Faisant observer que la société Servinfo se contente de verser son bilan de l’exercice 2018, elle s’oppose à l’octroi de délais de paiement.
Il convient de se référer aux écritures des parties pour plus ample exposé de leurs prétentions et moyens.
L’ordonnance de clôture a été rendue le 24 janvier 2023.
DISCUSSION
La société Servinfo qui conteste avoir consenti au contrat litigieux ne produit aucune pièce à l’appui de cette affirmation. Elle ne produit pas davantage de preuve de la situation financière de l’entreprise à la date à laquelle celle-ci a conclu devant la juridiction d’appel, de sorte que l’octroi de deux années de délais de paiement, qui doit être motivé, comme le prévoit l’article 510 alinéa 4 du code de procédure civile, n’est pas envisageable en appel.
La société Locam produit quant à elle le contrat de location souscrit le 19 juillet 2016 par Mme [Y] [C], qui a indiqué manuscritement qu’elle était la gérante de la société Servinfo et a apposé le tampon humide de cette dernière, engageant la société à régler 63 loyers de 194 € hors-taxes chacun.
Elle produit également le procès-verbal de livraison et de conformité du 24 août 2016 qui porte la même signature et le même tampon humide que le contrat de location et la copie de la mise en demeure de payer les quatre loyers non honorés des mois d’avril à juillet 2017, dont l’accusé réception a été signé le 10 août 2017, aux termes de laquelle il était imparti à la société Servinfo un délai de huit jours pour s’acquitter de la somme principale de 969,24€.
Le contrat (article 11) prévoit qu’en pareil cas, le bailleur peut réclamer outre les loyers échus impayés, l’intégralité des loyers à échoir ainsi qu’une clause pénale d’un montant de 10 % de ces sommes.
En conséquence, la cour confirmera le jugement dont appel en ce qu’il a condamné la société Servinfo à verser à la société Locam la somme de 14'926,30 € avec intérêts de retard au taux légal à compter du 10 août 2017, date de réception de la mise en demeure et lui a accordé 24 mois pour s’acquitter de la dette.

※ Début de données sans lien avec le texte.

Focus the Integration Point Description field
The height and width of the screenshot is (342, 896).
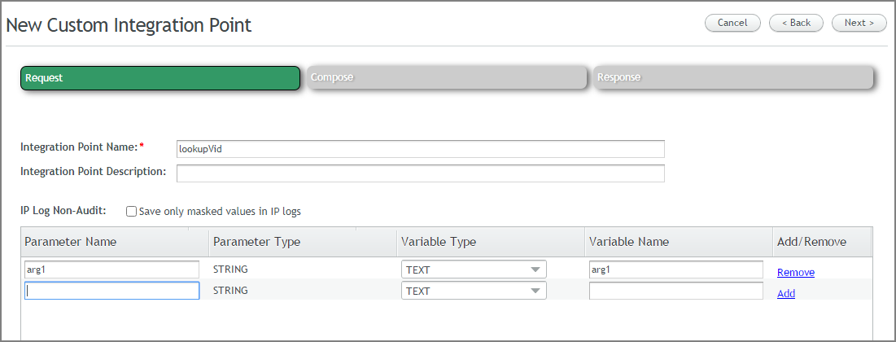(421, 173)
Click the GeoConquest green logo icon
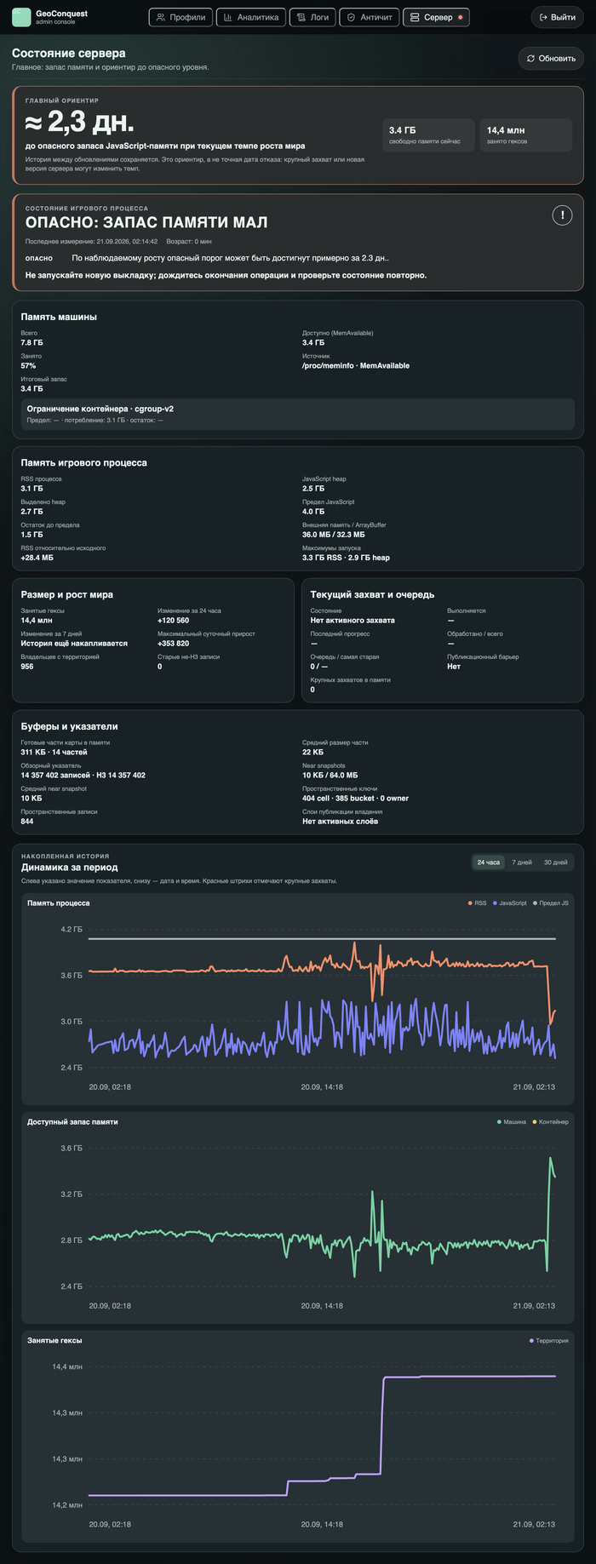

La société Servinfo, partie perdante, sera condamnée aux dépens d’appel. Pour des raisons tirées de l’équité, la demande formée par la société Locam sur le fondement de l’article 700 du code de procédure civile sera rejetée.
PAR CES MOTIFS
la cour, statuant publiquement par mise à disposition au greffe, contradictoirement et en dernier ressort,
Confirme dans toutes ses dispositions le jugement rendu par le tribunal de commerce de Saint-Étienne le 7 septembre 2021 ;
Déboute la société Servinfo de sa demande de délais de paiement supplémentaires ;
Déboute la société Locam de sa demande fondée sur l’article 700 du code de procédure civile ;
Condamne la société Servinfo aux dépens d’appel.